:: Work to be completed ::
The records are to be copied from the line that contains "You are a computer-use" through their last line, word for word, with every picture left out.

:: Data in this exercise ::

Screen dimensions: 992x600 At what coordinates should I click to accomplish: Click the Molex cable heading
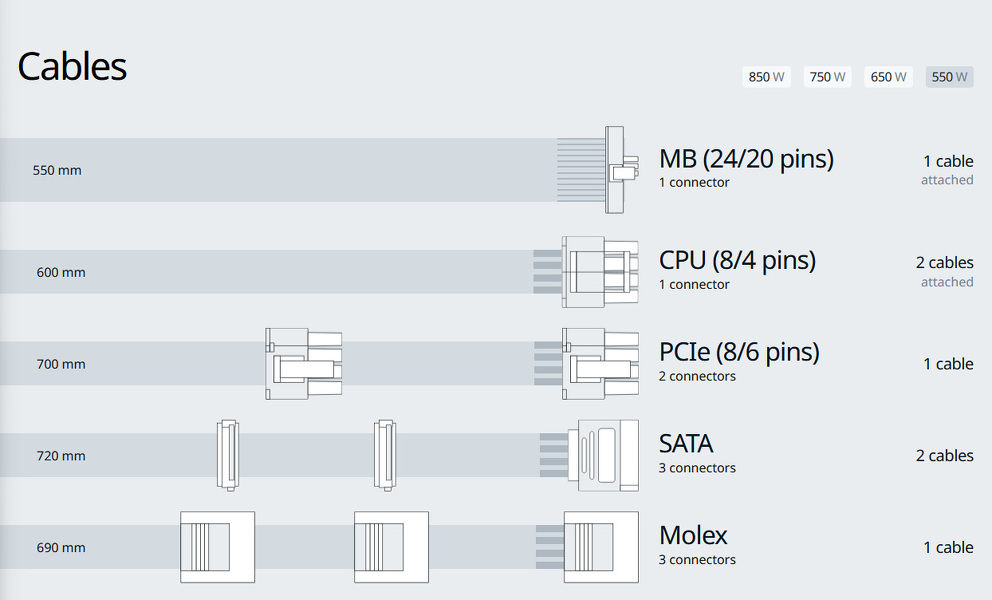tap(693, 535)
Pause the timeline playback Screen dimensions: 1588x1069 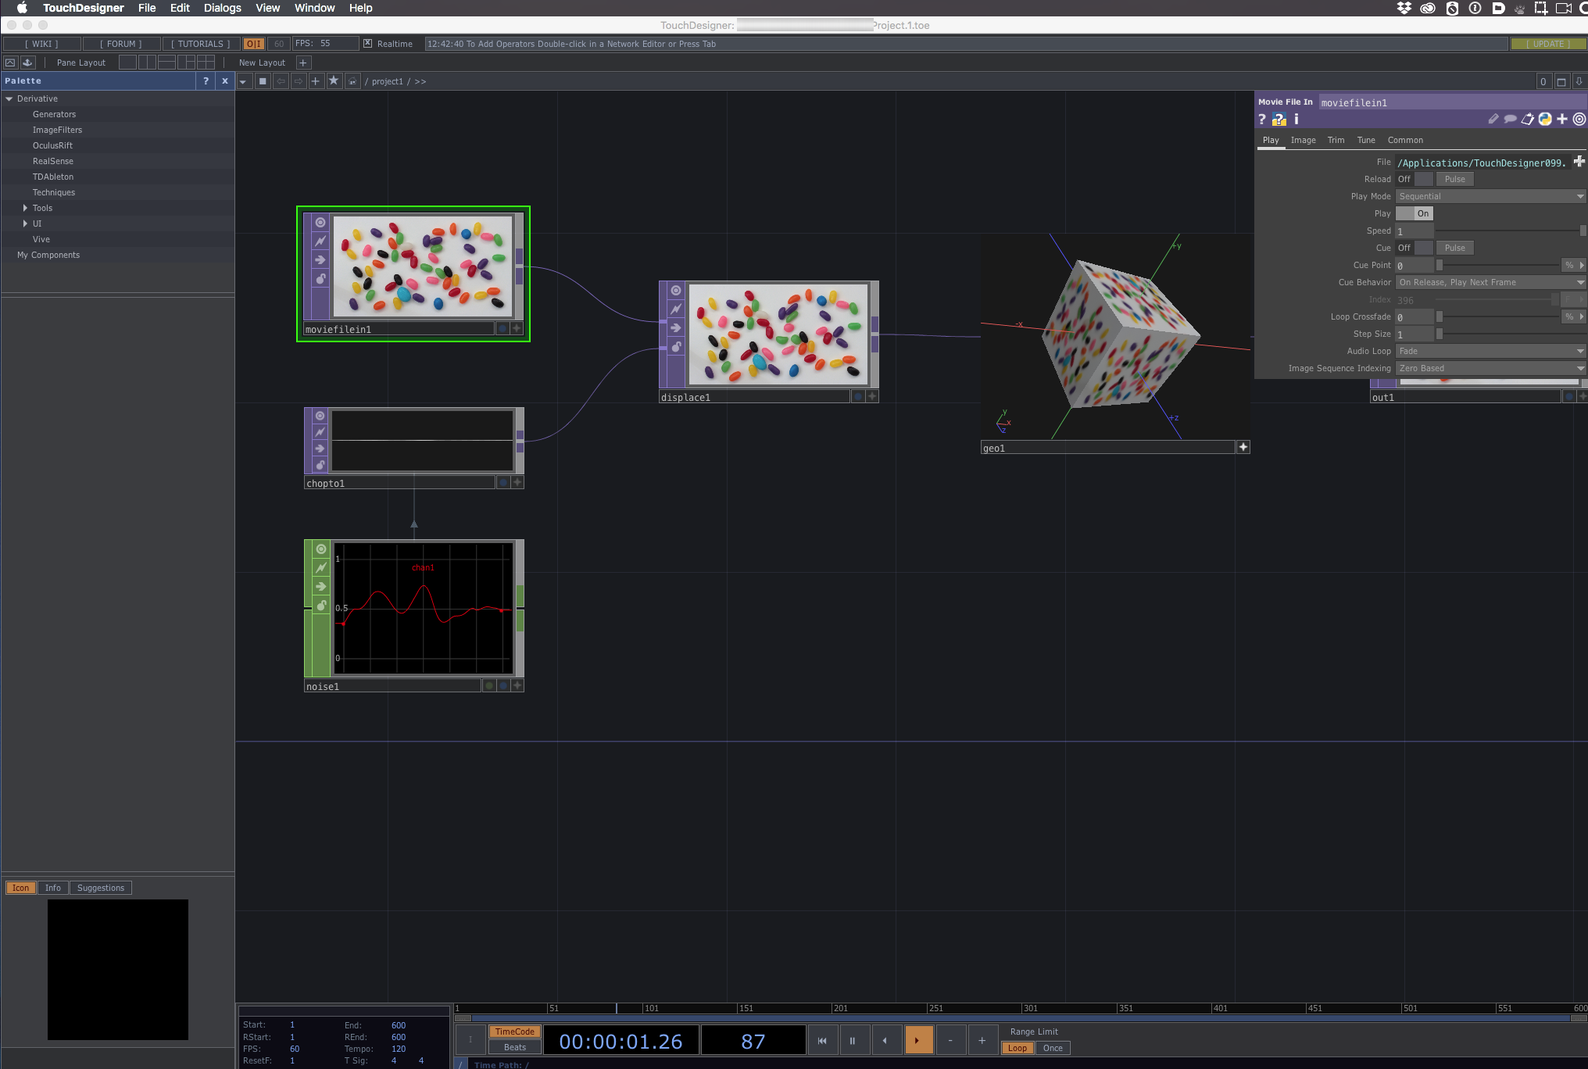(x=852, y=1041)
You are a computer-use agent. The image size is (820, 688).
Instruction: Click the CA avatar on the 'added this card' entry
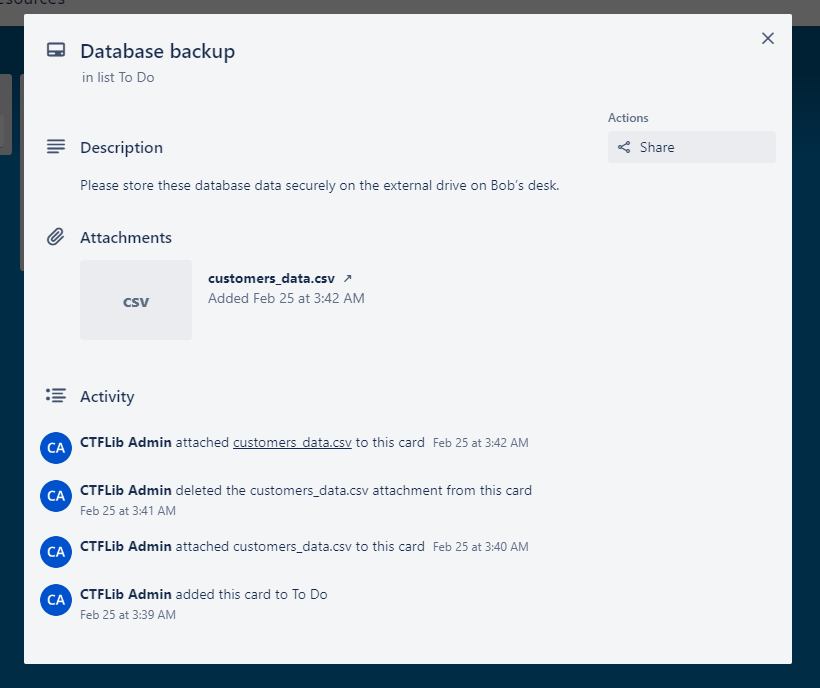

:: Exercise result ::
You are a computer-use agent. The image size is (820, 688).
Instruction: Click the CA avatar on the 'added this card' entry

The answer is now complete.